Problem to work on: Begin your copy at the line that holds "Given: Open the Inventory menu" and carry it through the final line of the data, writing out each line exactly and omitting pictures.

Start of The input

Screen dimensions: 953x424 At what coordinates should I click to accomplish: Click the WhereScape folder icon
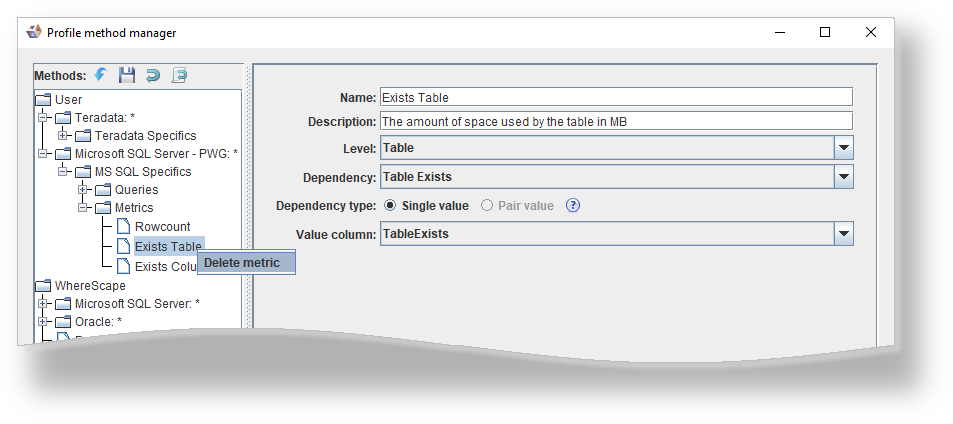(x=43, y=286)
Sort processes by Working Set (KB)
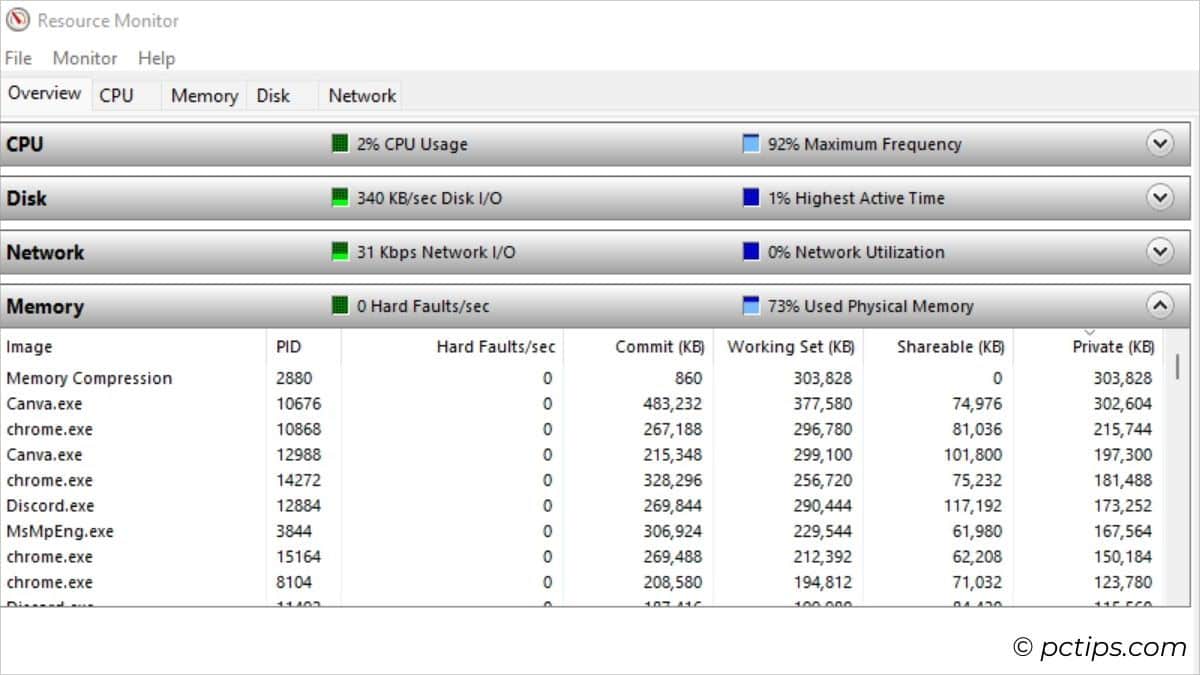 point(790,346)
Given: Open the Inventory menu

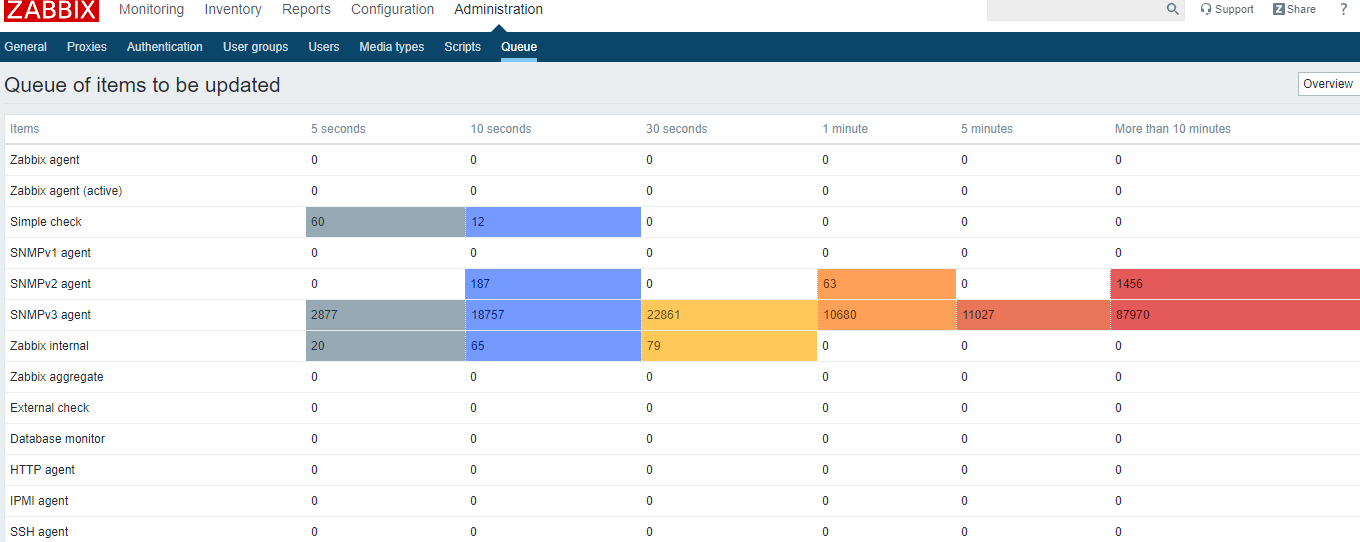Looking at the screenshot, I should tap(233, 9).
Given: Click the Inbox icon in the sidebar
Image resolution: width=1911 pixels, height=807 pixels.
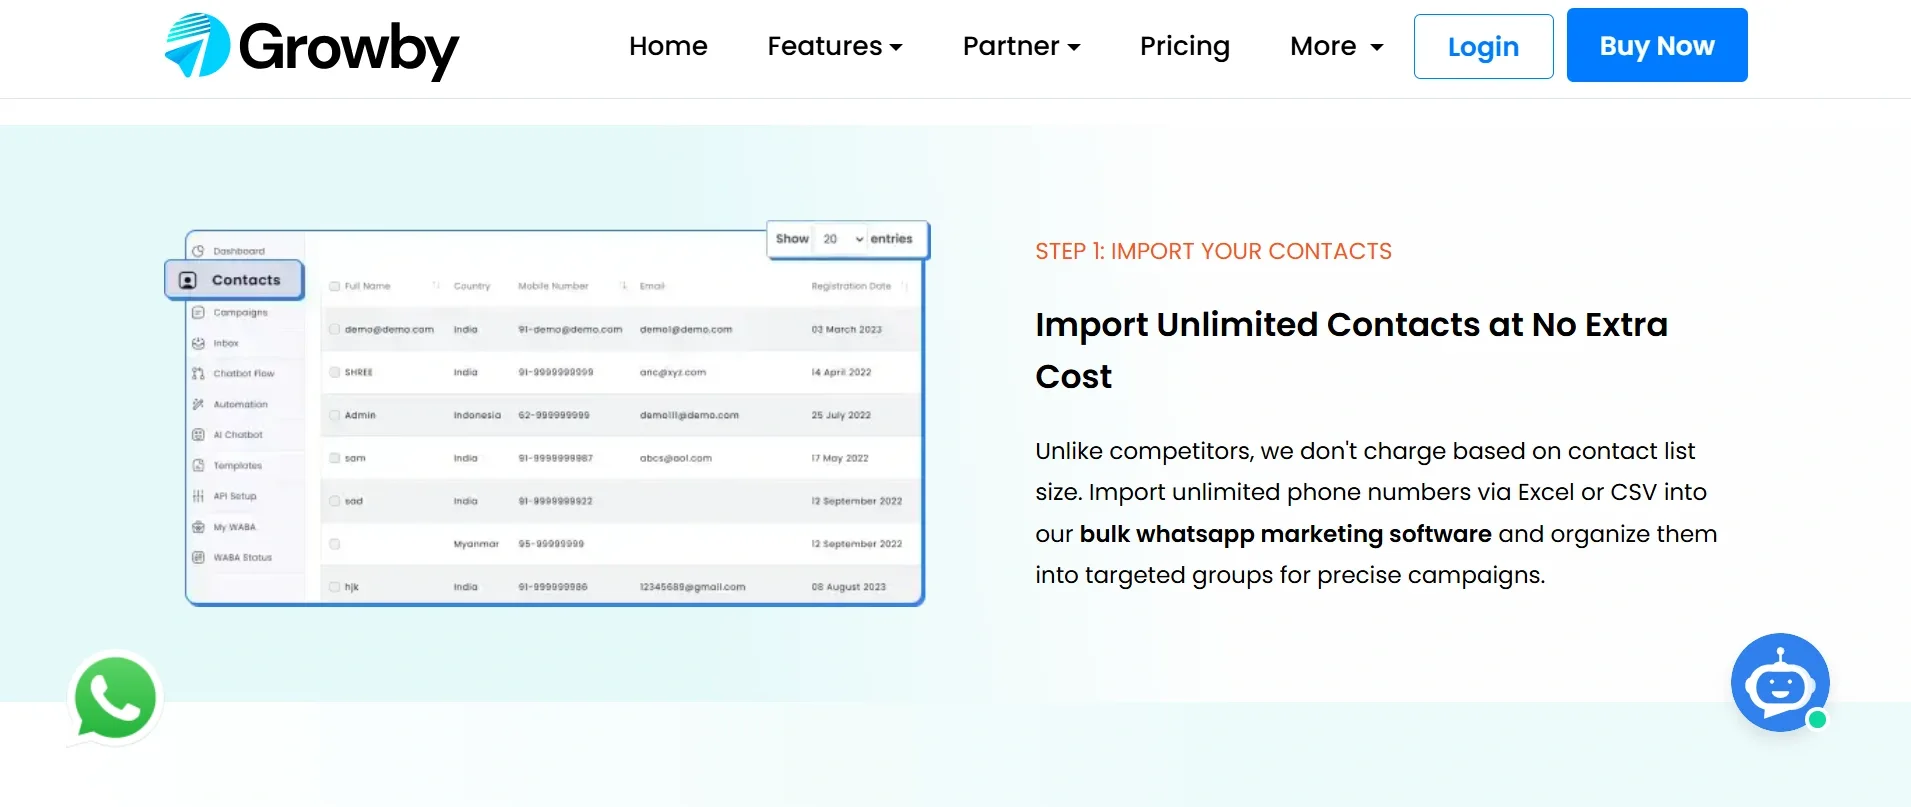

End of The input

Response below:
Given: Open the Inventory menu

Looking at the screenshot, I should tap(233, 9).
Given: Click the Inbox icon in the sidebar
Image resolution: width=1911 pixels, height=807 pixels.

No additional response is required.